En revanche, il n'est pas contesté qu'avant la révocation, le 7 septembre 2023, la société [15] s'est vue couper son accès au réseau informatique de la société ; que le 11 septembre 2023, elle a été privée de son numéro de téléphone professionnel, puis, le 12 septembre 2023, de sa faculté d'émettre des paiements au nom de la société.
Aucun pouvoir de nature disciplinaire du président sur le directeur général ne résultant des statuts de la société, le fait d'avoir privé le directeur général de ses principaux instruments de travail dans les trois semaines ayant précédé sa révocation doit être considéré comme injustifié et vexatoire.
De même, si, selon l'article R. 123-54 du code de commerce, une société commerciale doit déclarer au registre du commerce et des sociétés le nom de ses dirigeants, la société [19] n'était pas tenue de publier au registre du commerce et des sociétés, comme elle l'a fait, l'intégralité de la décision de son président du 25 septembre 2023 portant révocation de la société [15] et en mentionnant les motifs ; cette publication ne peut être comprise que comme procédant d'une volonté de nuire à la réputation de la société [15] et de son dirigeant.
De ces fautes, il est résulté pour la société [15] un préjudice qui sera justement évalué à la somme de 50 000 euros.

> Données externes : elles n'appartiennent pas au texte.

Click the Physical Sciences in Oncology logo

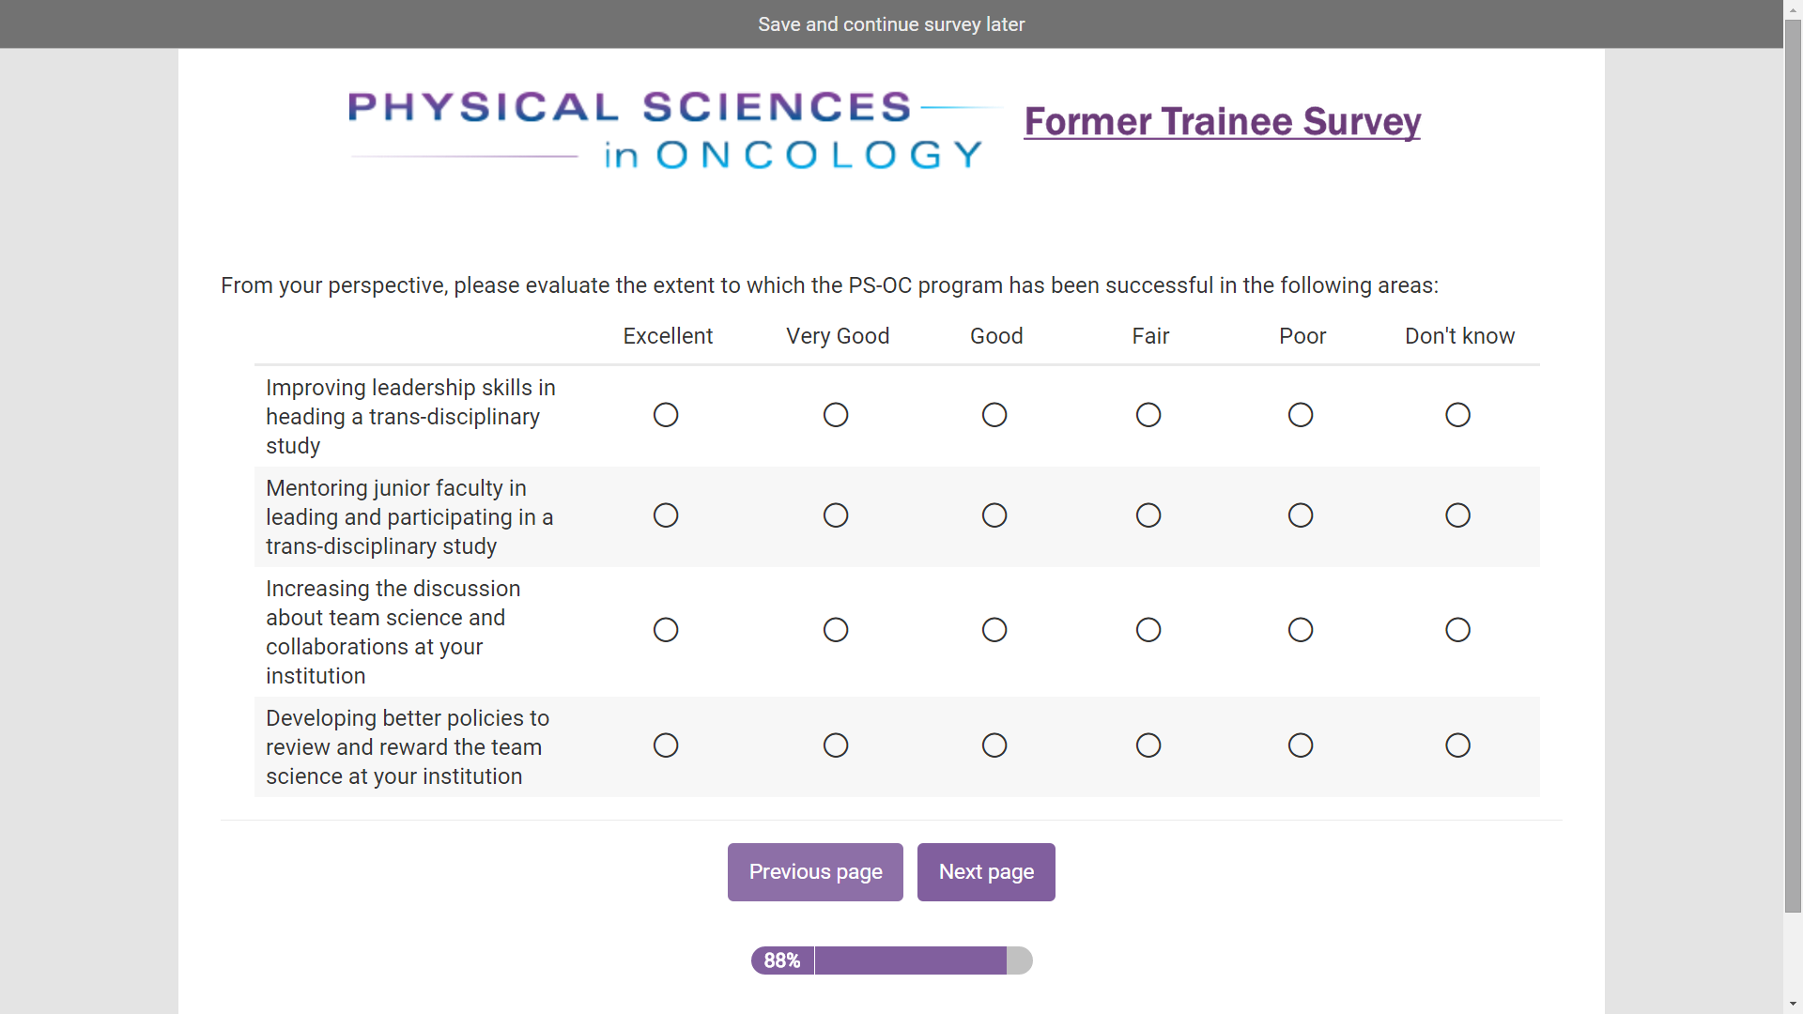click(667, 130)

3. Sur l'action ut singuli
3.1 Sur la prescription de l'action
Le tribunal a retenu que, l'assignation introductive d'instance ayant été délivrée le 27 décembre 2023, les faits dommageables allégués dont la survenance ou la révélation étaient antérieures au 27 décembre 2020 étaient prescrits.
Les appelantes soutiennent que le fait dommageable n'est pas la signature de la convention de trésorerie du 8 juillet 2020, mais sa mise en 'uvre ; que les faits dommageables n'ont été révélés que le 4 avril 2021, date du premier virement en faveur de [18], s'agissant des avances en compte courant d'associé ; que le 31 mars 2021, date de la première refacturation, s'agissant des avances de charge ; que les comptes de l'exercice 2023 n'ont pas été approuvés.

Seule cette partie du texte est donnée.